Biogen’s Spinraza works to boost production of the SMN protein that’s lacking for SMA patients, a disease caused by mutations in the SMN1 gene. It does so by increasing the activity of SMN2, a gene that also has SMN-producing capabilities.

The open-label Phase 2 NURTURE study (NCT02386553), which runs through January 2025, is evaluating Spinraza’s safety and efficacy in 25 children genetically diagnosed with SMA as newborns and without overt symptoms.

All started treatment with Spinraza prior to six weeks of age, given via injection into the spinal canal every four months.

Among them, 15 had two copies of the SMN2 gene, and the remaining 10 had three copies. Based on this, they would be expected to develop SMA types 1 or 2. The number of copies a person has of SMN2 is thought to influence SMA severity, with more copies generally linked to a milder disease course.

As of the last published trial analysis, covering a median three years of treatment with a cutoff date of January 2019, all 25 NURTURE participants were alive, able to breathe on their own, and reaching and maintaining developmentally appropriate motor milestones.

That is a notable contrast to the disease’s natural progression, where children with SMA types 1 and 2 generally never achieve the ability to walk. Type 1 children also require permanent ventilation and typically die shortly after their first year of life, the researchers noted.

All 25 children able to sit without support, many reach normal motor milestones

New interim data with five years of Spinraza’s use and a cutoff date of February 2021 show all 25 children — with a median age of 4.9 — alive and continuing in the study.

“Two additional years of follow-up in NURTURE … demonstrate durability of benefit with continued improvement,” the researchers wrote.

All were able to sit without support, and the likely type 1 child who advanced from crawling to walking with assistance and then to walking independently did so since the 2019 published analysis.

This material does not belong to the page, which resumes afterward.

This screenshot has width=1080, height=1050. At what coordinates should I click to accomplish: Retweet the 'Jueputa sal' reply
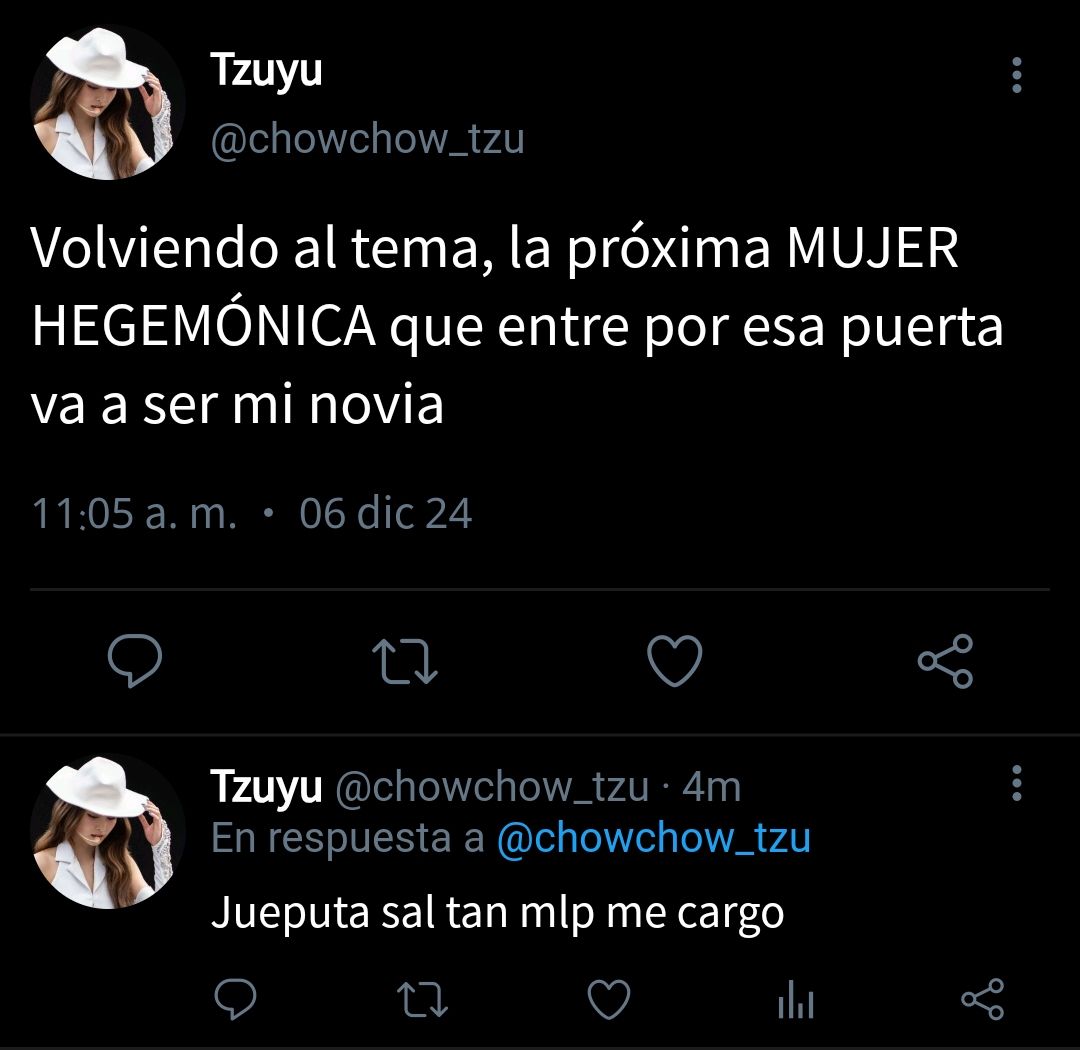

The 10 children with three SMN2 copies achieved expected motor milestones — sitting without support, standing with assistance, crawling, walking with assistance, and standing alone and walking alone — in normal time frames, although one child was slow in being able to walk with assistance.

Among the 15 children with two SMN2 copies, all were able to sit without support. Most, 14, could walk with assistance, and 13 could stand and walk alone. Some in this group achieved these milestones in normal developmental time frames.

Motor function also continued to improve, with steady gains seen in average scores on the Children’s Hospital of Pennsylvania – Infant Test of Neuromuscular Disorders (CHOP-INTEND) and Hammersmith Functional Motor Scale Expanded (HFMSE) over time.

They all continued to grow and gain weight. Compound muscle action potential (CMAP) amplitudes — an indicator of motor nerve health — tended to increase over the first year of treatment, indicating a rise in the number of intact and available motor nerve cells, before stabilizing. CMAP amplitudes were generally lower in children with two SMN2 copies.

Better therapy responses in likely type 1 SMA children with healthier reflexes

Eight children — all with two SMN2 copies — required respiratory support, a feeding tube, or evidenced SMA symptoms by age 2. Their characteristics included low CMAP amplitudes, a loss of muscle reflexes (areflexia), and/or elevated blood levels of neurofilament heavy chain, a marker of nerve damage.

Children with two SMN2 copies with higher CMAP amplitudes and without areflexia at the study’s start tended to have better responses to treatment, with none requiring respiratory or feeding support.

No new safety concerns after five years of Spinraza were noted.

Researchers noted that the gains made in patients starting treatment before symptom onset favorably compare with symptomatic SMA children who started treatment at later ages in other Spinraza clinical trials.

“NURTURE thus demonstrates the pathway of more normal developmental maturation is restored by [Spinraza]-induced amelioration of SMA-associated degeneration: the earlier this begins, the better the outcome,” the researchers wrote.